Fimela.com, Jakarta Demi kenyamanan selama menggunakan jasa transportasi udara, banyak travel writer yang lebih menyarankan aisle seat, terlebih jika durasi perjalanan terbilang cukup lama. Seakan datang sebagai tandingan, window seat ternyata tak kalah menarik. Berikut sederet momen yang akan membuatmu lebih mantap memilih window seat.
Matahari terbit. Bagaimana tidak, berteman 'samudra awan', melihat sang surya muncul sebagai penanda di mulainya hari baru merupakan satu momen berharga yang mungkin tak akan terlupakan. Belaian hangat sinar mentari mungkin bisa jadi salah satu cara untuk menghilangkan lelah karena periode terbang yang cukup lama.
Baca Juga
Menemukan panorama langka. Berada di sudut lain, maka letak perspektif akan satu hal pun secara otomatis berbeda. Kalau duduk di aisle, kemungkinan untuk melihat beragam panorama kontras tentu hampir tak mungkin. Mulai dari 'retakan' sungai, gradasi daratan yang kian berubah, hingga bentangan 'selimut biru', semua bisa disaksikan. Terkadang, sudut penglihatan bisa memengaruhi satu-dua cara memandang satu fenomena.
Bisa membalikkan persepsi. Terkungkung megah Andes, setiap orang tentu tiba-tiba merasa kecil. Namun apabila melihatnya dari window seat, persepsi akan pegunungan dengan puncak-puncak berselimut salju itu pun berubah. Dalam penjungkirbalikkan persepsi, biasanya ada beberapa pemikiran yang seketika menyeruak.
Menikmati 'samudra' awan. Tak selalu cerah, langit kadang tersusun atas awan-awan kelabu. Meski demikian, bukan berarti pesona selalu datang bersama kombinasi putih-biru. Pada beberapa saat, pergerakan awan yang kemudian berpadu dengan warna lain malah bisa memunculkan panorama memesona.

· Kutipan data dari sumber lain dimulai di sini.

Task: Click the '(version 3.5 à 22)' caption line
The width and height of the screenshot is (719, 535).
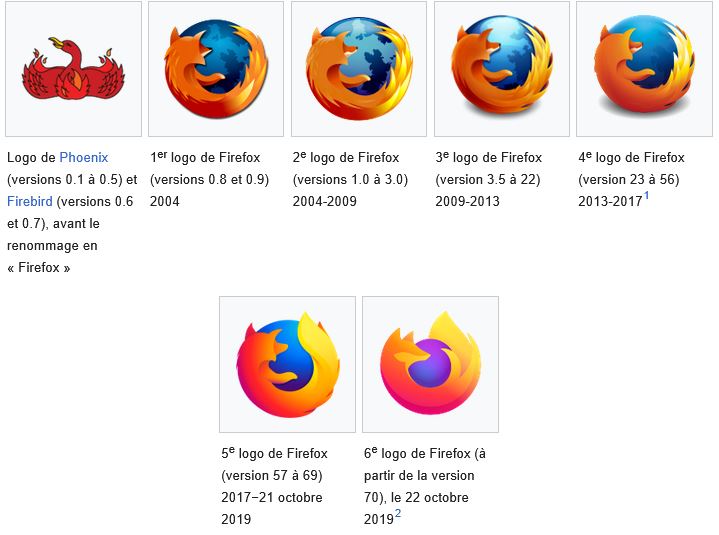Action: click(x=488, y=179)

Terbenam matahari. Setelah terbit, berpulangnya sang surya di batas cakrawala pun bisa menyuguhkan panorama lain ketika sedang melakoni perjalanan udara. Berada di titik ketinggian tertentu, jingga senja nan hangat mungkin bisa terlihat lebih menarik. Sambil menghitung mundur hilangnya cahaya Bumi, kamu bisa merenungi makna perjalanan.